Saugus residents Cade Gallagher, Tim Angelo and Emma Enright aren’t just cousins, they’re like siblings.
“I would say we are brother and sister, instead of cousins,” Enright said. “We’ve always been close.”
Angelo areed, adding he’s always considered it that way.
Each born only two weeks apart — which Gallagher says was “perfect timing” — all three have been together their entire lives, learning to navigate the world side by side.
“We’ve always been super close since we were born because we’re not that far apart,” Gallagher added. “We’ve always just done everything together.”
Their mothers, Stacie Gallagher, Stefanie Angelo and Jodie Enright, grew up the same way: sisters and each only two years apart.

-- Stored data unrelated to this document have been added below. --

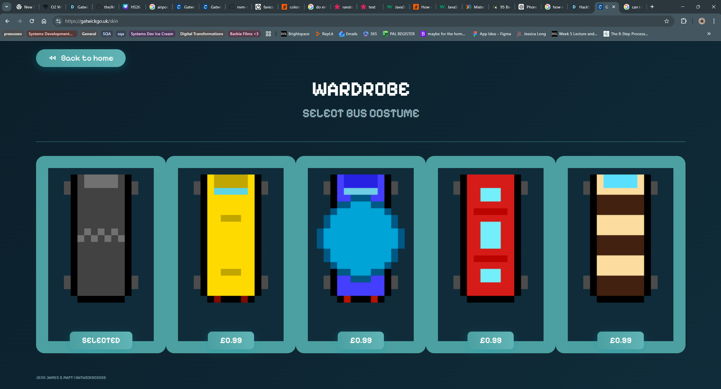Expand the tab search dropdown arrow
Viewport: 721px width, 389px height.
coord(6,7)
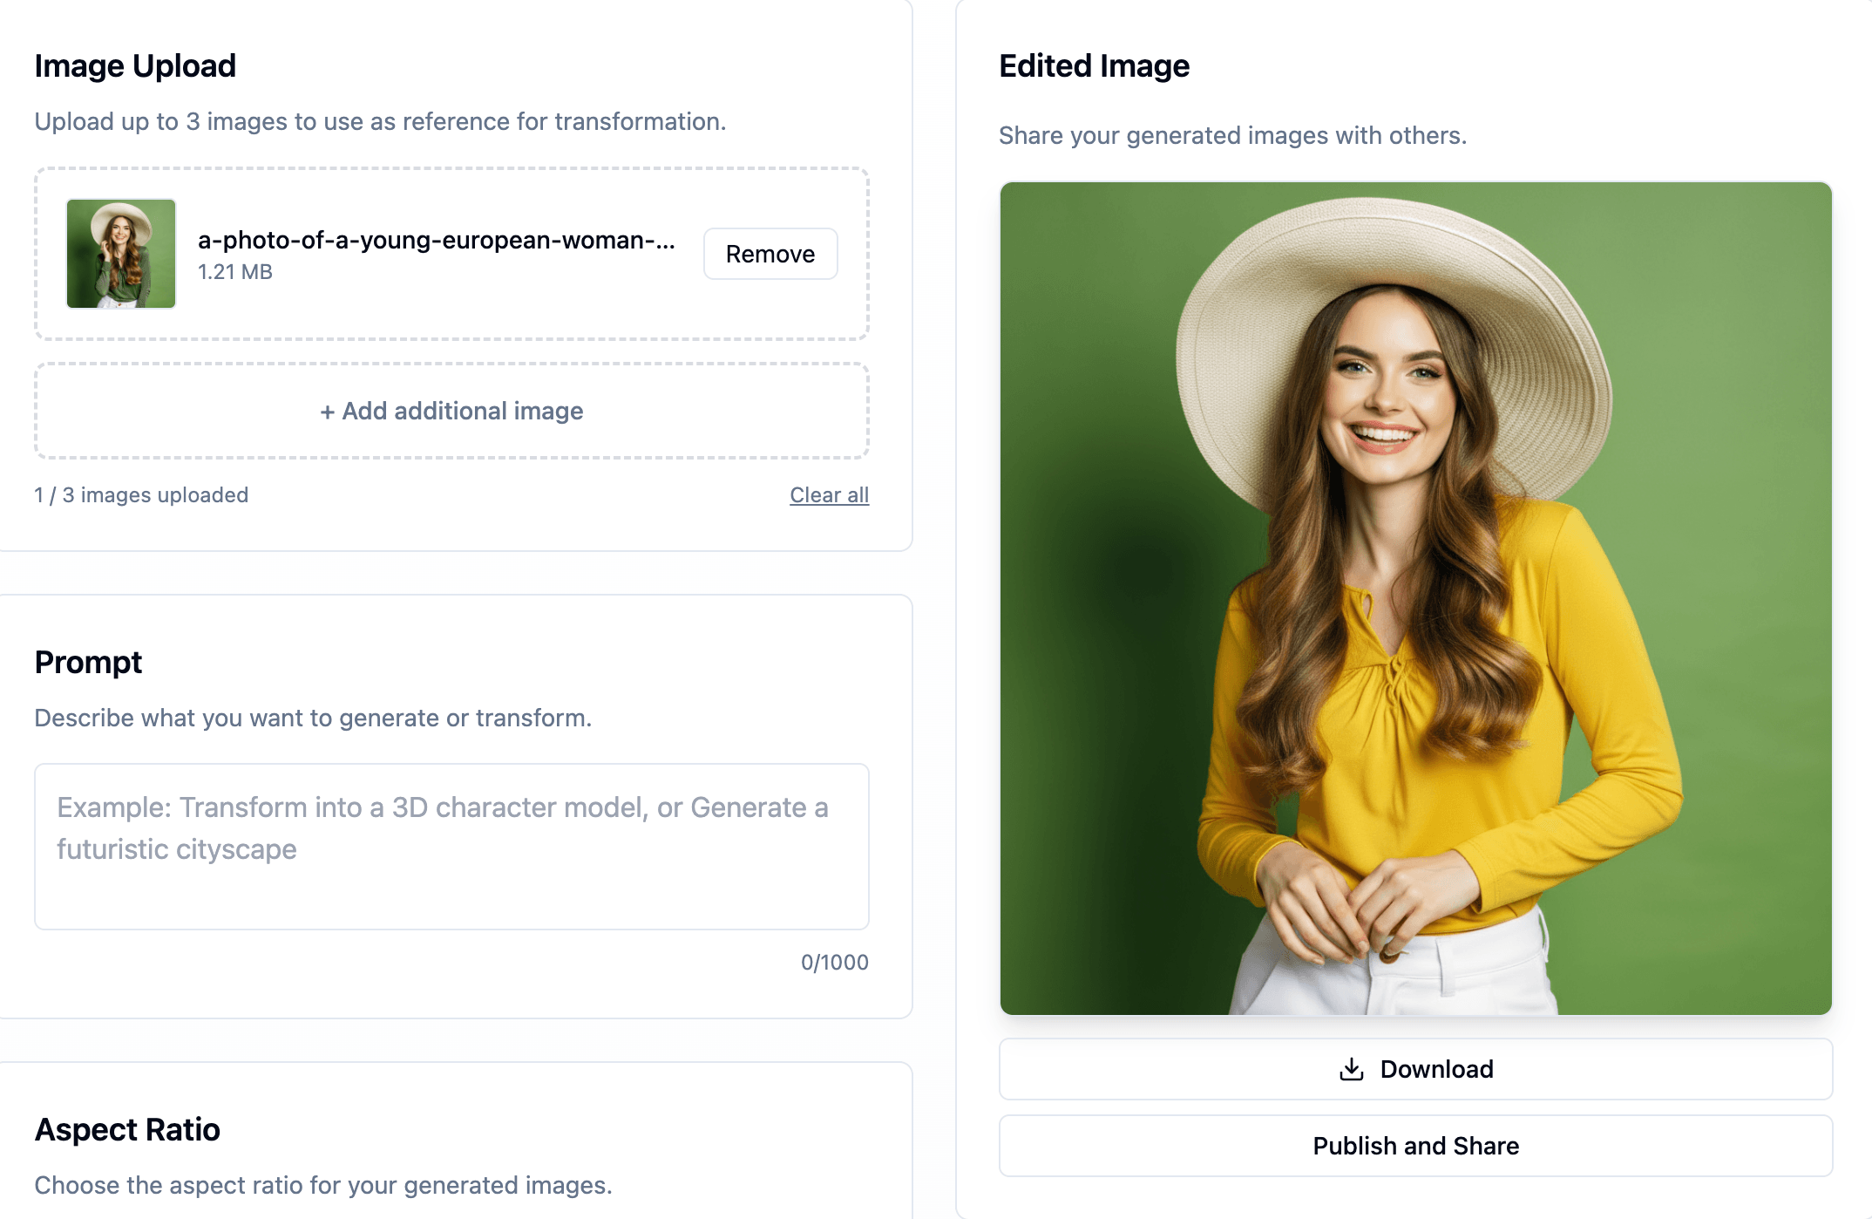Clear all uploaded images
Screen dimensions: 1872x1219
click(829, 494)
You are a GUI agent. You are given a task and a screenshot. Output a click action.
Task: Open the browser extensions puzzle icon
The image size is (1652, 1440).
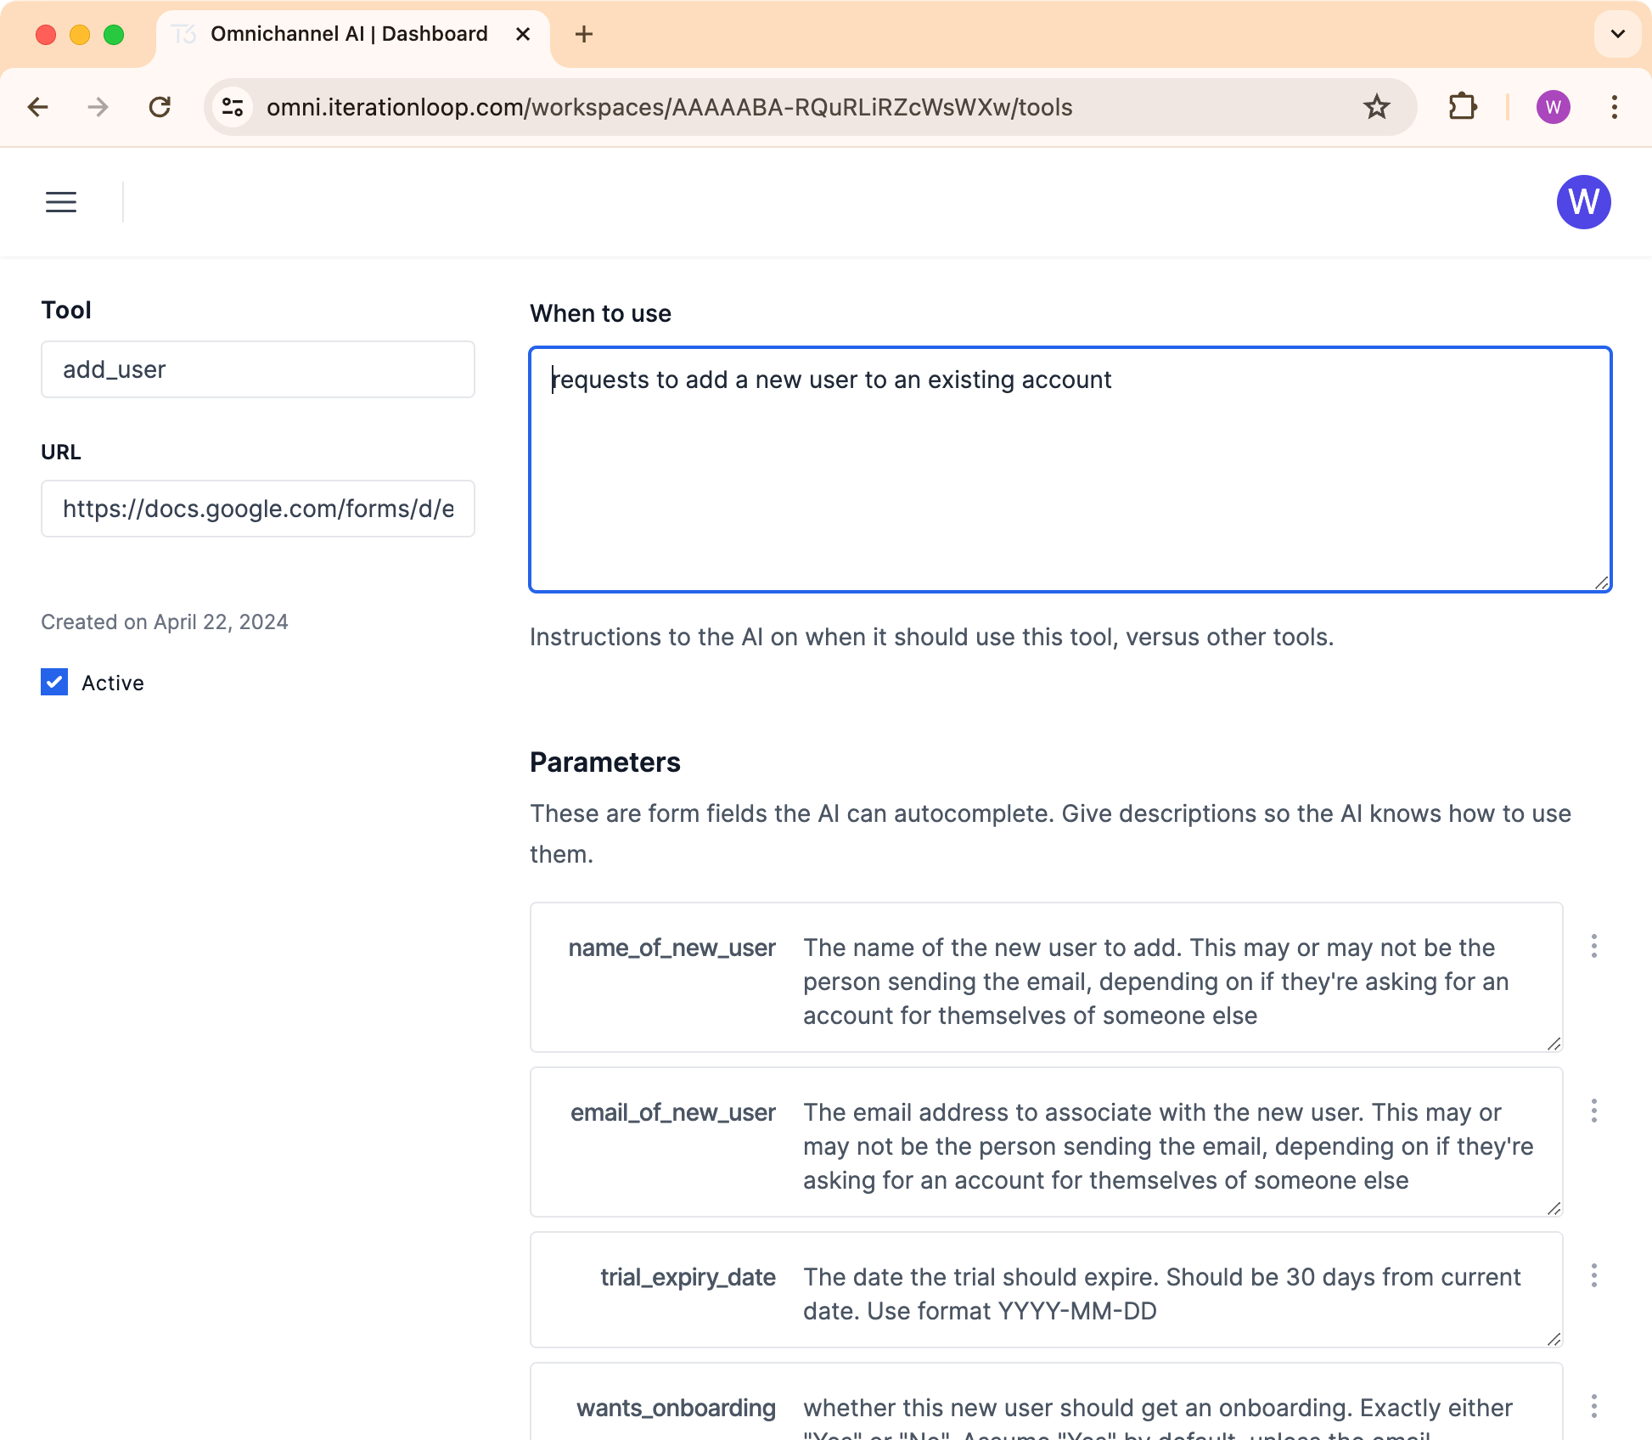tap(1463, 107)
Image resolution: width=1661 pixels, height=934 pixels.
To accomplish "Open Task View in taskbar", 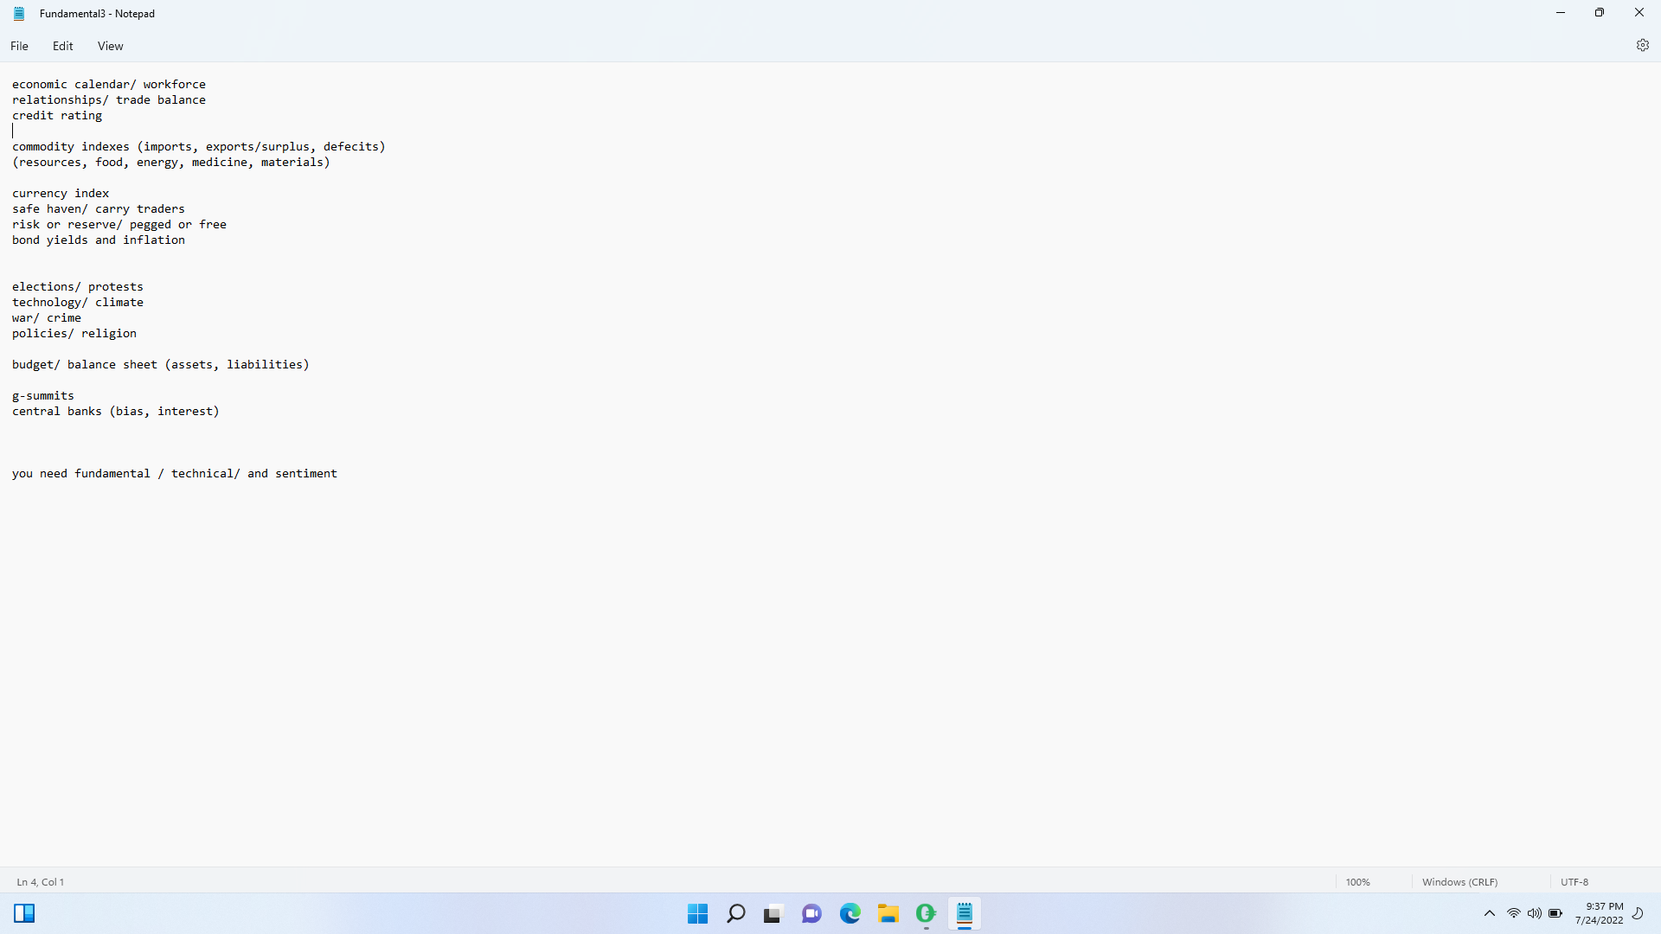I will (x=773, y=913).
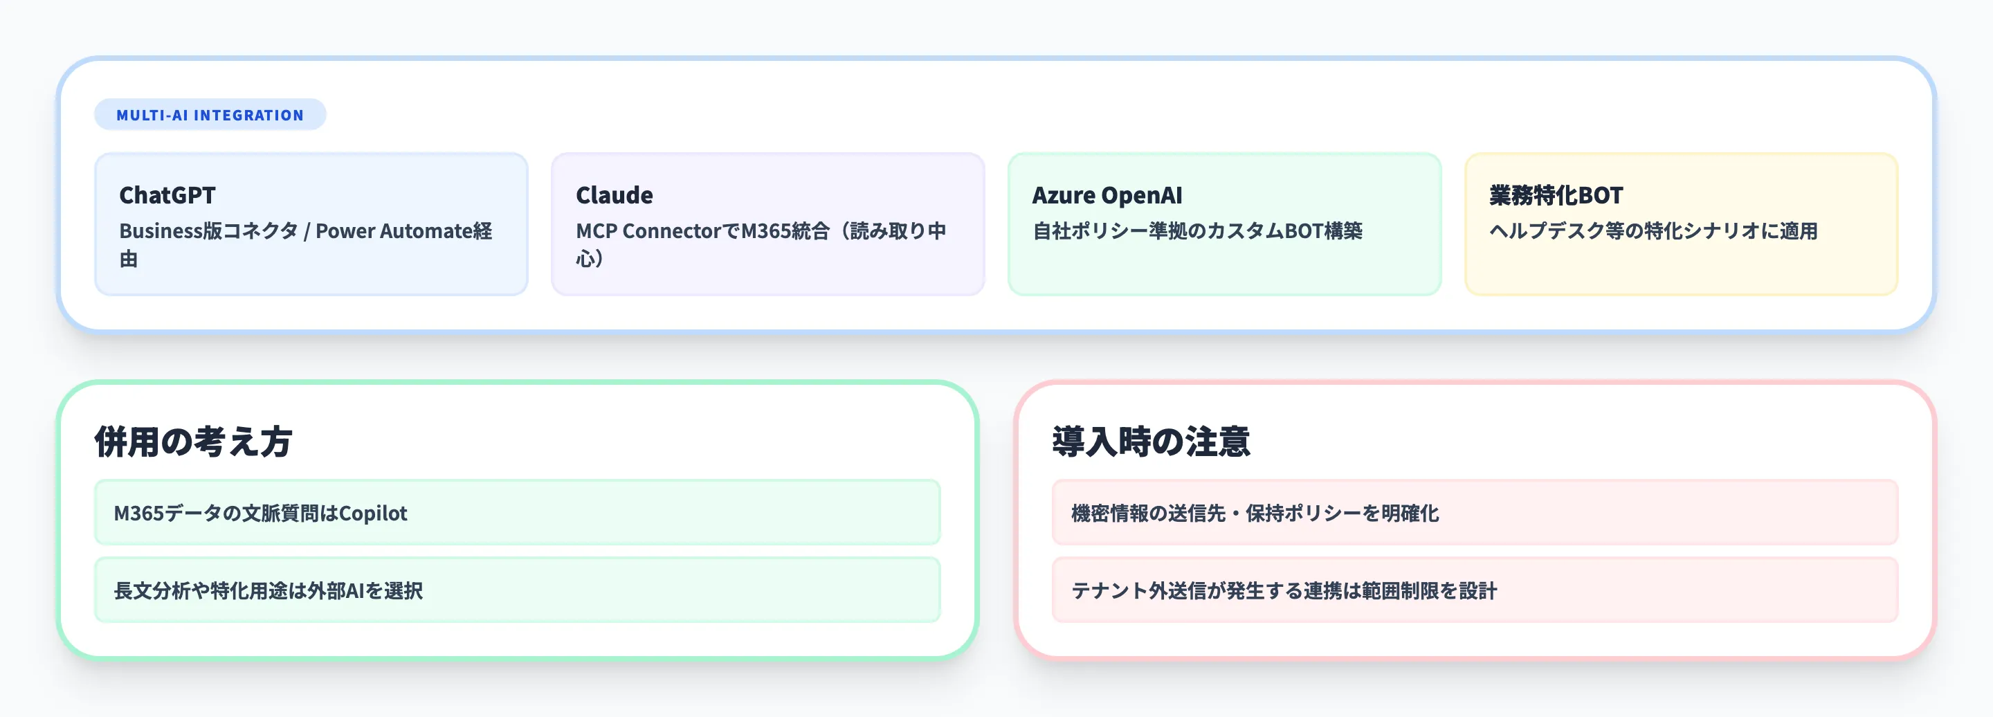Collapse the 業務特化BOT card
Viewport: 1993px width, 717px height.
pos(1679,224)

While not planned, the sisters all married and started families around the same time, so they knew they’d end up having kids close together — just not this close.
“It was like having triplets,” the sisters’ mother, Marcia Pinto, said, chuckling.
“We all just came over to each other’s houses and held them or put them on their backs together, because there’s nothing to do when they’re brand new, so you want someone to hang out with,” Stefanie added.
Even then, it wasn’t just the three cousins, as their siblings quickly followed, for a total of seven cousins who grew up together, all within four years of each other.
“I’d always take the seven of them together, never just one,” Pinto said. “Then, I got a bigger car so I could have them all with me.”
As new mothers, the sisters quickly learned to rely on each other for help.
“Honestly, it was like a playgroup that was so easy,” Stacie added.
Even though Angelo went to a different elementary school, because each family lived close by, the cousins still would always be together, and you’d never know whose kids were at whose house, according to Pinto.
“If one did indoor soccer, they all did indoor soccer,” Stefanie said. “And, everyone just kind of did their own thing, but they still ended up liking the same stuff.”
While Angelo and Gallagher played football together since they were 6 years old, Enright would be right there with them, cheering them on from the sidelines as a cheerleader.
“They’re family that just turn into best friends,” Jodie added.
Growing up, the cousins fondly remember some of their family traditions, like going to Baskin Robbins and Eggs N Things every birthday.
“I remember every birthday, I’d miss school and then I’d hang out with all of them,” Gallagher said. “I never went to school on my birthday.”
“We’d skip school for each other’s birthdays, (too), and hang out, a lot of times in (Cade’s) backyard with the lights on playing football until after dark,” Angelo added.
Now all grown up, the cousins are starting to realize how lucky they are to have each other.
“I don’t think they know any different,” Jodie said. “They rely on each other a lot. … It’s really not even a cousin thing now it’s more of a friend thing.”
“Growing up you think everybody’s family’s like this, but they’re not,” Angelo added. “I love it. They’re always around, there’s always somebody there for you, so it’s perfect.”
When their senior year at Saugus High School took a turn last November after the shooting, the cousins and their mothers started to realize what their bond meant.
“It was good to have each other there,” Jodie said. “Even after the fact, going back to school, knowing that these three (were together) made it a little more comforting.”
Then came the coronavirus pandemic, which took away many of their senior activities, including prom and graduation. And, though it wasn’t the senior year they had planned, at least they had each other, Gallagher said.
“I think the whole (situation) is going to benefit us in the future because you get curveballs in life and you have to go with it and figure out how to adapt,” Angelo added.
For graduation, they rented a large van, piling all the families in so they could still celebrate together.
“It was pretty fun,” Angelo said. “We pulled through like three different times for each of us.”
“It was crazy,” Enright added, chuckling.
Now, all three are ready for their next chapters, which will split them up for the first time in 18 years, though they still won’t be too far away.
While Gallagher will be going to College of the Canyons, Enright will be at Grand Canyon University, only a 20-minute drive from Angelo at Arizona State University.
“It’s gonna be scary,” Angelo said. “Personally, I’m scared at least.”
“I’m not scared, I’m just going to be so lonely,” Gallagher added, though all three agreed he’d be a permanent resident in both Enright and Angelo’s dorm rooms.
When the time comes, they all agree they hope they, too, have kids at the same time, allowing their kids to experience the same bonds they created as cousins turned siblings.